» What is needed
Write out all of the records below precisely as given, omitting the images.

» Data for processing
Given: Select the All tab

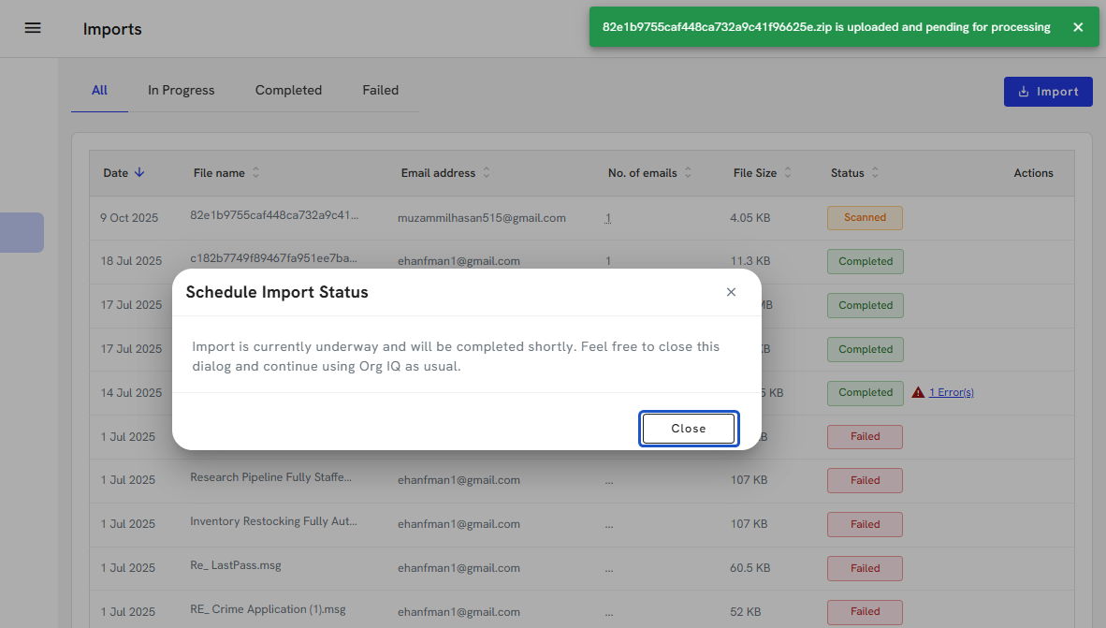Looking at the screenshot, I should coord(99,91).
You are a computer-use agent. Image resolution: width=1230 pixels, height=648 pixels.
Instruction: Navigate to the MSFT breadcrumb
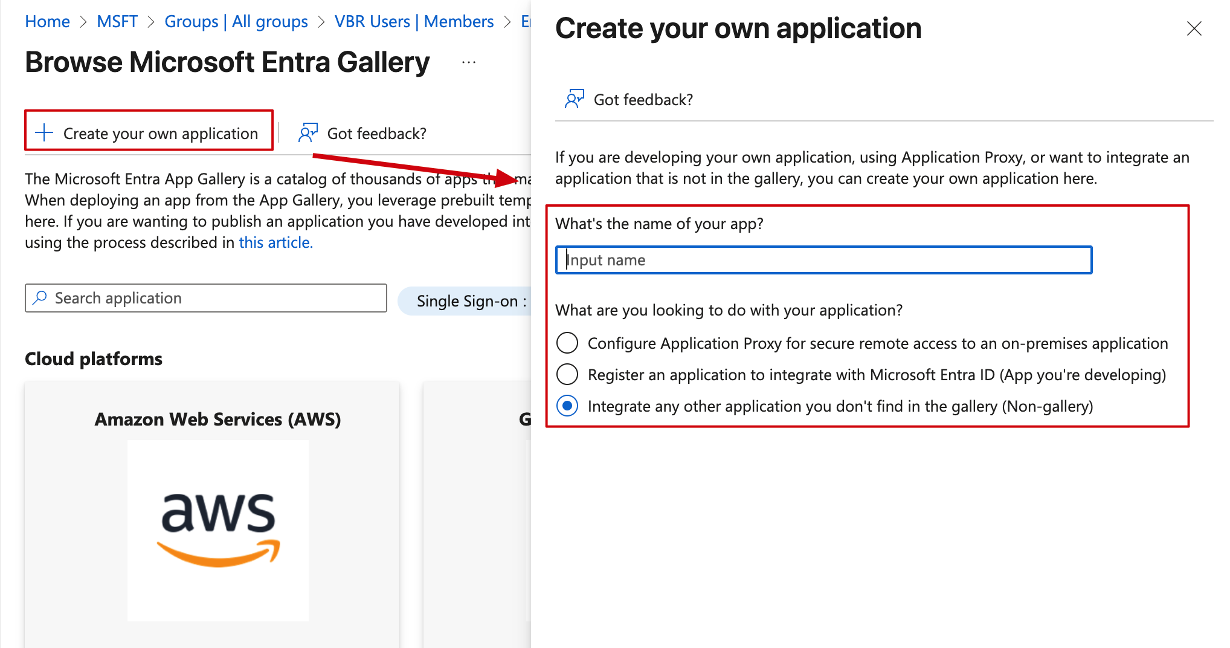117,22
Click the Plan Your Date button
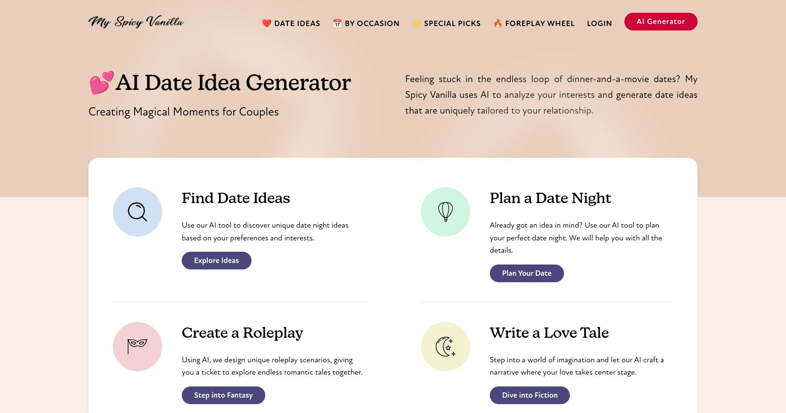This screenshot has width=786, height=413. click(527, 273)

» Solution
Given: Select the All tab

Looking at the screenshot, I should coord(99,91).
You are a computer-use agent. Image resolution: width=1230 pixels, height=648 pixels.
Instruction: Navigate to the MSFT breadcrumb
117,22
Click the Plan Your Date button
This screenshot has width=786, height=413. click(527, 273)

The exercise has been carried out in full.